Pods crashing due to calico not routing traffic correctly on the hosts

Bug #1962599 reported by Camille Rodriguez
24
This bug affects 4 people
Affects Status Importance Assigned to Milestone
Calico Charm
Incomplete
Critical
Unassigned

Bug Description

My coredns pods, kube-state-metrics, dashboard-metrics-scraper pods are in CrashLoopBackOff. Each pod isn't able to reach their own liveness probe.The pods that are not crashing at the moment are the ones that do not have a liveness/readyness probe. The rp_filter is set to 2 on all interfaces on the masters/workers and ignore-loose-rpf is set to true. Setup is calico with VXLAN=Always and IPIP=Never.

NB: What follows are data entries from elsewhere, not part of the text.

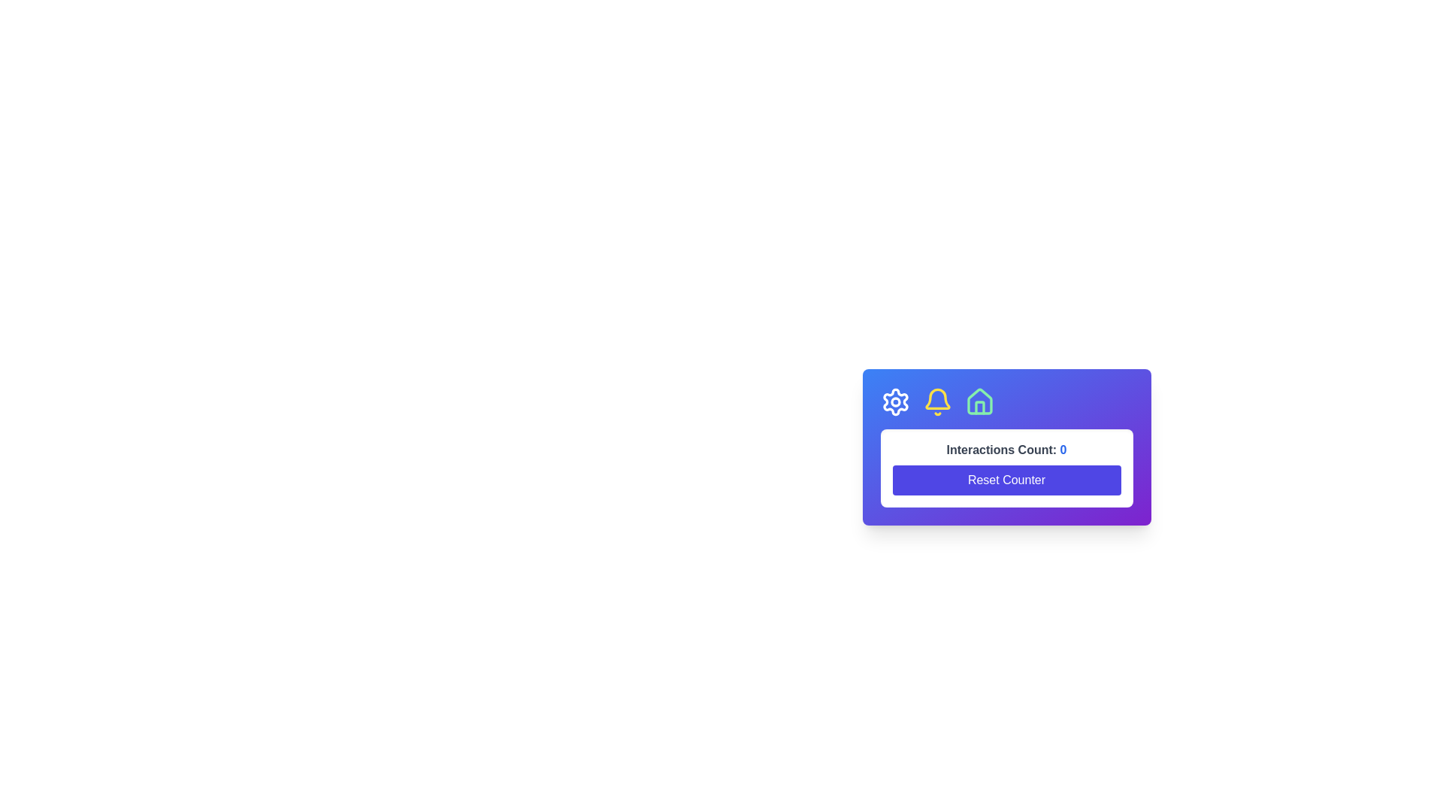  I want to click on the interactive button labeled 'Reset Counter' which is part of a composite component that also includes a label, centrally positioned below three icon buttons, so click(1006, 495).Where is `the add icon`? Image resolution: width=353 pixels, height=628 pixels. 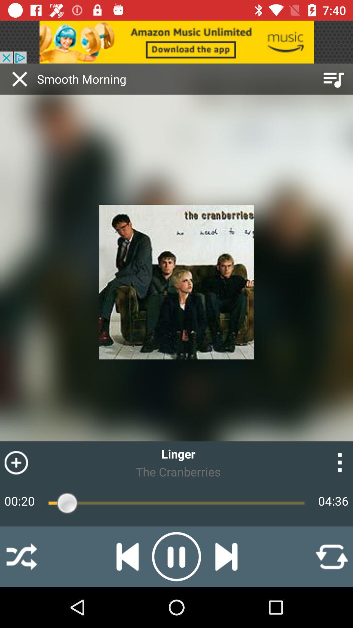
the add icon is located at coordinates (16, 462).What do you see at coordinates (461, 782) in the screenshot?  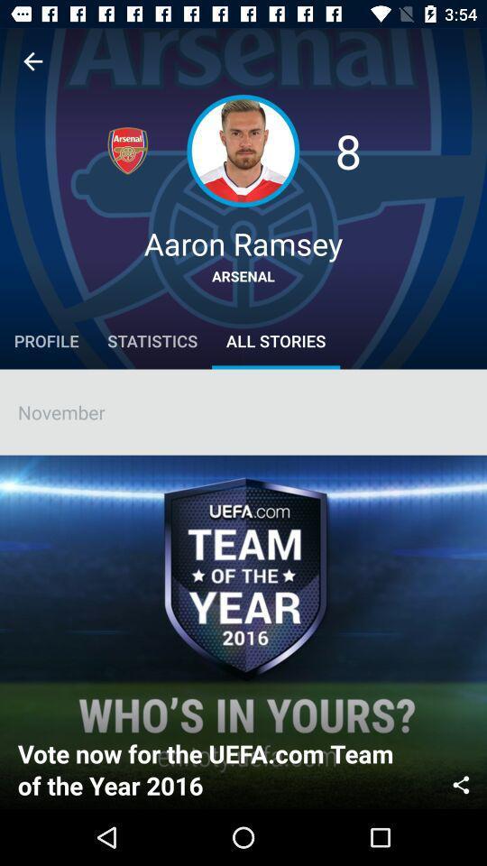 I see `the item next to the vote now for` at bounding box center [461, 782].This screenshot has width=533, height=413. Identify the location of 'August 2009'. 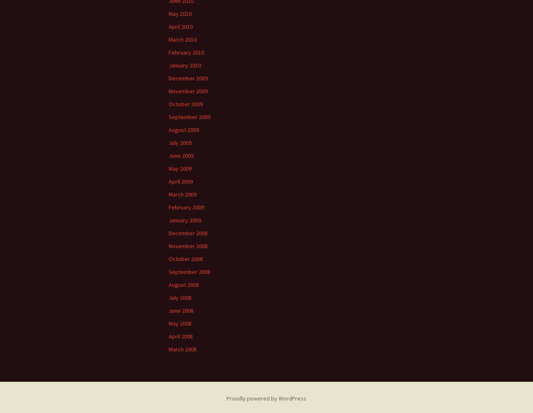
(183, 129).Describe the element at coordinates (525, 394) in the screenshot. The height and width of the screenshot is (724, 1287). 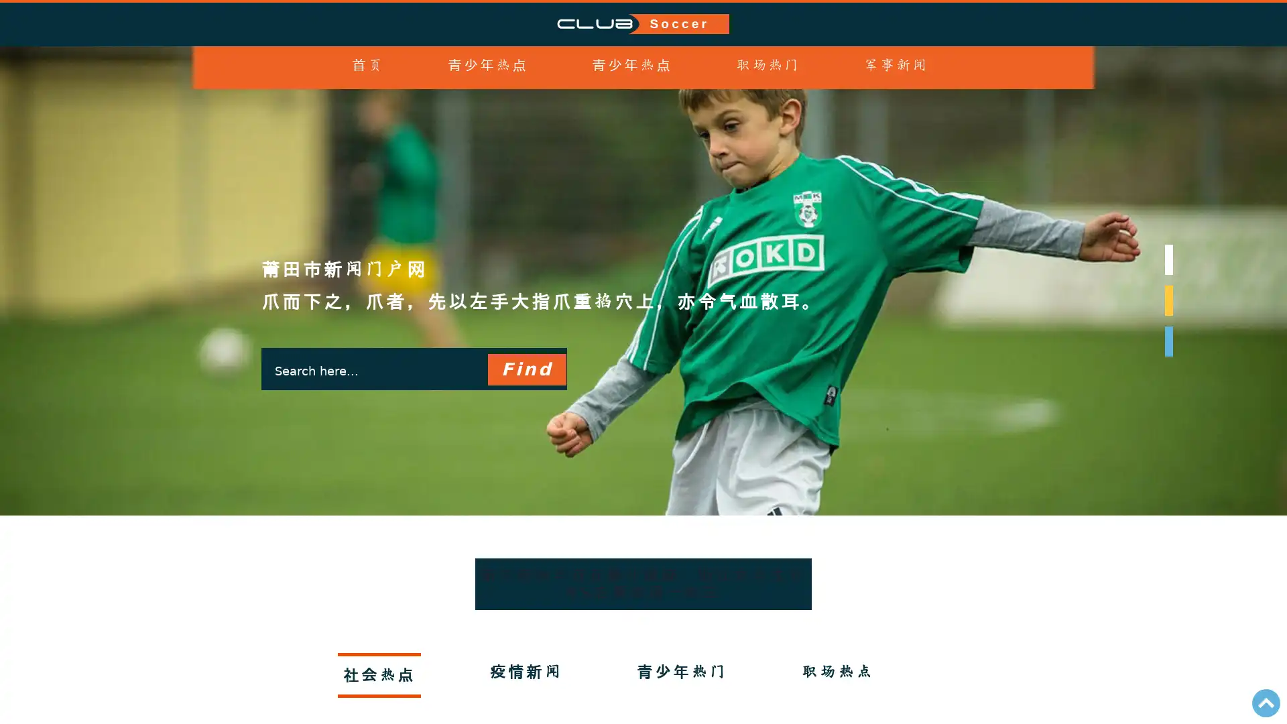
I see `Find` at that location.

All the kubernetes-master and kubernetes-worker were deployed on the same subnet.

Logs : https://pastebin.canonical.com/p/4S86bQndMh/
calico-kube-controller logs: https://pastebin.canonical.com/p/N44WBdMY6z/
k8s-worker calico felix log: https://paste.ubuntu.com/p/B5gPvxSTct/
k8s-control-01 calico felix log: https://paste.ubuntu.com/p/np6JQmQkTB/
k8s-control-02 calico felix log: https://paste.ubuntu.com/p/DPj53f3h8C/
k8s-control-03 calico felix current log: https://paste.ubuntu.com/p/cGDwbgfQCf/

I didn't see any error in there, I searched for fatal, error, rp_filter, etc.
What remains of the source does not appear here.